Extracted data entries:
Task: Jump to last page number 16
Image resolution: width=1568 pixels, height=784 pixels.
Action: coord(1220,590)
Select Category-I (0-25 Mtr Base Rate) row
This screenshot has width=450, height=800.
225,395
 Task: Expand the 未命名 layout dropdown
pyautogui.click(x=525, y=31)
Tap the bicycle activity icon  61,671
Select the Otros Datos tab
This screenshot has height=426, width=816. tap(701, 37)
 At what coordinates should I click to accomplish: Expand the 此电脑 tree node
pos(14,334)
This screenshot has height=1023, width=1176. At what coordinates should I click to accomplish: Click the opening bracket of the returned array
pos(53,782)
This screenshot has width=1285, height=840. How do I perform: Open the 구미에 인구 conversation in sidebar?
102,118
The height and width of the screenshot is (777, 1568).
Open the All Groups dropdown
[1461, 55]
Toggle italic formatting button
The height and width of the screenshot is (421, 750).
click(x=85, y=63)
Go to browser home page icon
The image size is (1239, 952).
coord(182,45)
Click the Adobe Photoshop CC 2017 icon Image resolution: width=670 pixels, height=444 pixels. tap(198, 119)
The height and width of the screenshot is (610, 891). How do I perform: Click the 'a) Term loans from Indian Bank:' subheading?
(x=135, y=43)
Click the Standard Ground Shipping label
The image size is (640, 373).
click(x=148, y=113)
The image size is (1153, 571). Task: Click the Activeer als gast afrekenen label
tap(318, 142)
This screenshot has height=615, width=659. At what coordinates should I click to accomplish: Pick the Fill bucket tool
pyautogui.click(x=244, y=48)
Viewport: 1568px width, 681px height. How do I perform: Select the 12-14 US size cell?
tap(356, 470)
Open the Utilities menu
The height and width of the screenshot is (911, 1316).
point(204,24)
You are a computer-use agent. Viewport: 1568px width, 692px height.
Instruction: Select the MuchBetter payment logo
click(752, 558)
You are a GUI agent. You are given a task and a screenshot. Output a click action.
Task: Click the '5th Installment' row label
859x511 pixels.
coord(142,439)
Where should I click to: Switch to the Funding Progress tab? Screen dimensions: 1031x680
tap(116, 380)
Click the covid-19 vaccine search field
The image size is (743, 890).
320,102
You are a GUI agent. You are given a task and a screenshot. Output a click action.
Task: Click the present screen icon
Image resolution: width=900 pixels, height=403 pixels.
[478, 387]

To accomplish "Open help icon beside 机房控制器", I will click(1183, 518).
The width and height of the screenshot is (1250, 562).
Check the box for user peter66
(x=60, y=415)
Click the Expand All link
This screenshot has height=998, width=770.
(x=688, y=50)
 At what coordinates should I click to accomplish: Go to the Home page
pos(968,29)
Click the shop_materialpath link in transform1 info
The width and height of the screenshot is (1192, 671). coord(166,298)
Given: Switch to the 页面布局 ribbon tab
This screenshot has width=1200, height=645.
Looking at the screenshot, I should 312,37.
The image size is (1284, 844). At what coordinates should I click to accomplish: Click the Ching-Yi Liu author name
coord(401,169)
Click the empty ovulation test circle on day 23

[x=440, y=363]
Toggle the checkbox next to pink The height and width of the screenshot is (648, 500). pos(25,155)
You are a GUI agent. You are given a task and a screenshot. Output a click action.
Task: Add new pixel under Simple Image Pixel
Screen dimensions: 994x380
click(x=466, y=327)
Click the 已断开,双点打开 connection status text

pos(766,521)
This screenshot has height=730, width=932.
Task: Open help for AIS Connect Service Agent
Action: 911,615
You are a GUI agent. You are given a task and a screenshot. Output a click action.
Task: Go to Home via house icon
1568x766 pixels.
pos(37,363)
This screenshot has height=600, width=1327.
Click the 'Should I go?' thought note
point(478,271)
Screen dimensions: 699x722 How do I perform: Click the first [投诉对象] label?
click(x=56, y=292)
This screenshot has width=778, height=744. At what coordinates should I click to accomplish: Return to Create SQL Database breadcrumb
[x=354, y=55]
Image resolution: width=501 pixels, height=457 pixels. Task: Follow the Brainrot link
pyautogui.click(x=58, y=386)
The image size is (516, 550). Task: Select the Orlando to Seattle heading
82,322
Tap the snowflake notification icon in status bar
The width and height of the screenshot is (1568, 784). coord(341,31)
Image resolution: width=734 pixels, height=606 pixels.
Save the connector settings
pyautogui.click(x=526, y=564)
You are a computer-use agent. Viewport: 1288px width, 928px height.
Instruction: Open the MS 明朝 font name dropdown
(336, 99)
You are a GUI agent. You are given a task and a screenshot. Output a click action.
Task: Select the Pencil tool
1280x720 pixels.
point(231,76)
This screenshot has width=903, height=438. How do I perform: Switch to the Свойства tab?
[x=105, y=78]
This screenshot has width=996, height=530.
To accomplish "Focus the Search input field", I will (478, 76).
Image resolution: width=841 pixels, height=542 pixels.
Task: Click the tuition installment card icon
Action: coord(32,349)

__Work instructions__: Write out exactly the lines above between the line with "You are a computer-use agent. Viewport: 1568px" and the line with "Given: Switch to the 页面布局 ribbon tab", inclusive, and nothing beyond them.

__Expected answer__:
You are a computer-use agent. Viewport: 1568px width, 692px height.
Instruction: Select the MuchBetter payment logo
click(752, 558)
You are a GUI agent. You are given a task and a screenshot. Output a click action.
Task: Click the '5th Installment' row label
859x511 pixels.
coord(142,439)
Where should I click to: Switch to the Funding Progress tab? Screen dimensions: 1031x680
tap(116, 380)
Click the covid-19 vaccine search field
The image size is (743, 890).
320,102
You are a GUI agent. You are given a task and a screenshot. Output a click action.
Task: Click the present screen icon
Image resolution: width=900 pixels, height=403 pixels.
[478, 387]

To accomplish "Open help icon beside 机房控制器", I will click(1183, 518).
The width and height of the screenshot is (1250, 562).
Check the box for user peter66
(x=60, y=415)
Click the Expand All link
This screenshot has height=998, width=770.
(x=688, y=50)
 At what coordinates should I click to accomplish: Go to the Home page
pos(968,29)
Click the shop_materialpath link in transform1 info
The width and height of the screenshot is (1192, 671). coord(166,298)
Given: Switch to the 页面布局 ribbon tab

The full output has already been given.